EXERCISE MATERIAL Block Start

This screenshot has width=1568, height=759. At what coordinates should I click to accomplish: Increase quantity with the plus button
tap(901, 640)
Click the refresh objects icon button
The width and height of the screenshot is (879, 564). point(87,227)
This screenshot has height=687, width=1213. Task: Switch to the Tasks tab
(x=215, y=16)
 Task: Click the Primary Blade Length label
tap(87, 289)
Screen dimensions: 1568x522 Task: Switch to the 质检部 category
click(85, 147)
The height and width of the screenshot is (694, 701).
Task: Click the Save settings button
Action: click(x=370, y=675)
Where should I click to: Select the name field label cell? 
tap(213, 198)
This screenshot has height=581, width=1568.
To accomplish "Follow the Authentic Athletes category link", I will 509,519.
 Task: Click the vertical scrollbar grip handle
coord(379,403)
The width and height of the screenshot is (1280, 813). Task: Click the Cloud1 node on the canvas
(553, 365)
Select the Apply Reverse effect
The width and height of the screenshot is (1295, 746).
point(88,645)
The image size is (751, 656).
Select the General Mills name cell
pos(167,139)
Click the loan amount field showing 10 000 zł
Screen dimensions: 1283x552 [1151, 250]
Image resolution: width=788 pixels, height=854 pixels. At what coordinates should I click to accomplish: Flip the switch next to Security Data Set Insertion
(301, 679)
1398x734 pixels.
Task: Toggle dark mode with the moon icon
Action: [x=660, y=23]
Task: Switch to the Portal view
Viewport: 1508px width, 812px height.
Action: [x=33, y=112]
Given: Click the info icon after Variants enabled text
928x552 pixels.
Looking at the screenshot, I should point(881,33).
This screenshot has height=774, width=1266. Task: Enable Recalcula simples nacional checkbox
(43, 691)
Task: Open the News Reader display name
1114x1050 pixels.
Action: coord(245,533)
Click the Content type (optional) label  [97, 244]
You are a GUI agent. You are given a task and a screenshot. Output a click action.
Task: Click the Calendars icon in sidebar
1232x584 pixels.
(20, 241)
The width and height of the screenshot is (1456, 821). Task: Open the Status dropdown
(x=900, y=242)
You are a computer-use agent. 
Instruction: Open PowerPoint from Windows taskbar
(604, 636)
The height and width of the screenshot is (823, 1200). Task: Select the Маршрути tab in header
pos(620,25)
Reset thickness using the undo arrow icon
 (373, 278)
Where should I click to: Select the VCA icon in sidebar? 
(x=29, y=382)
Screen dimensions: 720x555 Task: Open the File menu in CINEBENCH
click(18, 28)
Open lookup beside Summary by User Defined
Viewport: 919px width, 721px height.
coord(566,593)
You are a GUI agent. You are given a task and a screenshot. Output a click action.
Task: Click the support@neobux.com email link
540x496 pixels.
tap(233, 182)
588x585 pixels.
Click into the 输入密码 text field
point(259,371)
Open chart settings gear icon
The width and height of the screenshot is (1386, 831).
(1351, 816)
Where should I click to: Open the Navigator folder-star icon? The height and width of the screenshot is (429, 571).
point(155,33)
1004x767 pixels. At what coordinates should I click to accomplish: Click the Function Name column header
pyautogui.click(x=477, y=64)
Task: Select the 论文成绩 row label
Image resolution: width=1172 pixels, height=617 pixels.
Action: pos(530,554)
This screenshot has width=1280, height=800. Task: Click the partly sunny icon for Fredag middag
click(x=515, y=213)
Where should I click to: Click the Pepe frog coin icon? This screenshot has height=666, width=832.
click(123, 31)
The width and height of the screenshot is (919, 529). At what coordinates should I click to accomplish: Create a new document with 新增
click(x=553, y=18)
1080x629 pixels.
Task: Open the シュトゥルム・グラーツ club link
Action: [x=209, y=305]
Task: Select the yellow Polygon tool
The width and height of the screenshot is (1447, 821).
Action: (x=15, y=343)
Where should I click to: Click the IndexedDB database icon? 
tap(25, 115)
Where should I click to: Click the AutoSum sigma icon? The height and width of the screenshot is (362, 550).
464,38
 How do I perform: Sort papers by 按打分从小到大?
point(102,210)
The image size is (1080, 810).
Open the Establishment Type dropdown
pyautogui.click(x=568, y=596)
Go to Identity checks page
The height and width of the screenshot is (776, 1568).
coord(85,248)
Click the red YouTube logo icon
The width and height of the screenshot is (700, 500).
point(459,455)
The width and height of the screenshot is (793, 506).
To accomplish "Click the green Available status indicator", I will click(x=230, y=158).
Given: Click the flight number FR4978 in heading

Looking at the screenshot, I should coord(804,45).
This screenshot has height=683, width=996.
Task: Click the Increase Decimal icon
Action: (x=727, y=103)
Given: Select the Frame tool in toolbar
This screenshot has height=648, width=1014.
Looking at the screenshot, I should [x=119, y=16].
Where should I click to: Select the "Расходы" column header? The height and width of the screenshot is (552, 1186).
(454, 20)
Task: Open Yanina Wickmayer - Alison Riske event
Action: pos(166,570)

EXERCISE MATERIAL Block End

▸ WORK TO COMPLETE
What you return should consist solely of the lines from the one containing "Given: Select the Frame tool in toolbar" through the end of the entries above, reproduced exactly.

▸ SOLUTION BELOW
Given: Select the Frame tool in toolbar
This screenshot has height=648, width=1014.
Looking at the screenshot, I should [x=119, y=16].
Where should I click to: Select the "Расходы" column header? The height and width of the screenshot is (552, 1186).
(454, 20)
Task: Open Yanina Wickmayer - Alison Riske event
Action: pos(166,570)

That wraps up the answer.